Could you return every one of the lines below verbatim, with no changes?

────────────────────────────────────────

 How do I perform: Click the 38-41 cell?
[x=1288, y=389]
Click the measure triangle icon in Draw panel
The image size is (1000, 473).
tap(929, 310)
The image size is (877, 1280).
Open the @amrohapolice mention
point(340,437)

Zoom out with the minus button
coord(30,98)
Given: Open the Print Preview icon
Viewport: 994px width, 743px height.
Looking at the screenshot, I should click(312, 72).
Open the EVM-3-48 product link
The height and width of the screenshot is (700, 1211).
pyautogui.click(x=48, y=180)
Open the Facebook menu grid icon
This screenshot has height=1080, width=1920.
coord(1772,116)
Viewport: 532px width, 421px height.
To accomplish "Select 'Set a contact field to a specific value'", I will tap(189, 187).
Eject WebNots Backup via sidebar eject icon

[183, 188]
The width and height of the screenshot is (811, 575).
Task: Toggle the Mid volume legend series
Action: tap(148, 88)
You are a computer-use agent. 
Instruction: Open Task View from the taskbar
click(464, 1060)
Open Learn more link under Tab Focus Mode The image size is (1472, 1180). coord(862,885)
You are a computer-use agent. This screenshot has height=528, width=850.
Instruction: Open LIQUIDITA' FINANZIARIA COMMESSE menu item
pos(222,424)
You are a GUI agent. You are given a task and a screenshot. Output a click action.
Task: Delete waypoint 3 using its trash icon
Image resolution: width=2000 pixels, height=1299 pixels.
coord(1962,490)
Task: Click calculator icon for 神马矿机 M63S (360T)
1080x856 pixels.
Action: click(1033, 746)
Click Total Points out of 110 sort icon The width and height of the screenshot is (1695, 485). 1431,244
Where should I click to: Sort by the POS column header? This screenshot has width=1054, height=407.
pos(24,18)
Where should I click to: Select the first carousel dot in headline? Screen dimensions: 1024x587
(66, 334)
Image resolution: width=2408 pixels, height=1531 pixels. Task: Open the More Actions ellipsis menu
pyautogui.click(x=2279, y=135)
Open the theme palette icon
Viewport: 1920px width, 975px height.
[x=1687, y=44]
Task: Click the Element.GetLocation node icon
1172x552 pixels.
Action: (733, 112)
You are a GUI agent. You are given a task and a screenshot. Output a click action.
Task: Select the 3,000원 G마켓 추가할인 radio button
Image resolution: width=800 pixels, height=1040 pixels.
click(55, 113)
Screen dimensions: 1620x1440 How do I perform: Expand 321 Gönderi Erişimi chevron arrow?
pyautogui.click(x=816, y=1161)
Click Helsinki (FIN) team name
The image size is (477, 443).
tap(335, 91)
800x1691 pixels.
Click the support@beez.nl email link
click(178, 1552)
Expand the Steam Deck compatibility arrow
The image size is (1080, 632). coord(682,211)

────────────────────────────────────────

* _Solution to this task_
 How do I perform: Click the 38-41 cell?
[x=1288, y=389]
Click the measure triangle icon in Draw panel
The image size is (1000, 473).
tap(929, 310)
The image size is (877, 1280).
Open the @amrohapolice mention
point(340,437)

Zoom out with the minus button
coord(30,98)
Given: Open the Print Preview icon
Viewport: 994px width, 743px height.
Looking at the screenshot, I should click(312, 72).
Open the EVM-3-48 product link
The height and width of the screenshot is (700, 1211).
pyautogui.click(x=48, y=180)
Open the Facebook menu grid icon
This screenshot has height=1080, width=1920.
coord(1772,116)
Viewport: 532px width, 421px height.
To accomplish "Select 'Set a contact field to a specific value'", I will tap(189, 187).
Eject WebNots Backup via sidebar eject icon

[183, 188]
The width and height of the screenshot is (811, 575).
Task: Toggle the Mid volume legend series
Action: tap(148, 88)
You are a computer-use agent. 
Instruction: Open Task View from the taskbar
click(464, 1060)
Open Learn more link under Tab Focus Mode The image size is (1472, 1180). coord(862,885)
You are a computer-use agent. This screenshot has height=528, width=850.
Instruction: Open LIQUIDITA' FINANZIARIA COMMESSE menu item
pos(222,424)
You are a GUI agent. You are given a task and a screenshot. Output a click action.
Task: Delete waypoint 3 using its trash icon
Image resolution: width=2000 pixels, height=1299 pixels.
coord(1962,490)
Task: Click calculator icon for 神马矿机 M63S (360T)
1080x856 pixels.
Action: click(1033, 746)
Click Total Points out of 110 sort icon The width and height of the screenshot is (1695, 485). 1431,244
Where should I click to: Sort by the POS column header? This screenshot has width=1054, height=407.
pos(24,18)
Where should I click to: Select the first carousel dot in headline? Screen dimensions: 1024x587
(66, 334)
Image resolution: width=2408 pixels, height=1531 pixels. Task: Open the More Actions ellipsis menu
pyautogui.click(x=2279, y=135)
Open the theme palette icon
Viewport: 1920px width, 975px height.
[x=1687, y=44]
Task: Click the Element.GetLocation node icon
1172x552 pixels.
Action: (733, 112)
You are a GUI agent. You are given a task and a screenshot. Output a click action.
Task: Select the 3,000원 G마켓 추가할인 radio button
Image resolution: width=800 pixels, height=1040 pixels.
click(55, 113)
Screen dimensions: 1620x1440 How do I perform: Expand 321 Gönderi Erişimi chevron arrow?
pyautogui.click(x=816, y=1161)
Click Helsinki (FIN) team name
The image size is (477, 443).
tap(335, 91)
800x1691 pixels.
Click the support@beez.nl email link
click(178, 1552)
Expand the Steam Deck compatibility arrow
The image size is (1080, 632). coord(682,211)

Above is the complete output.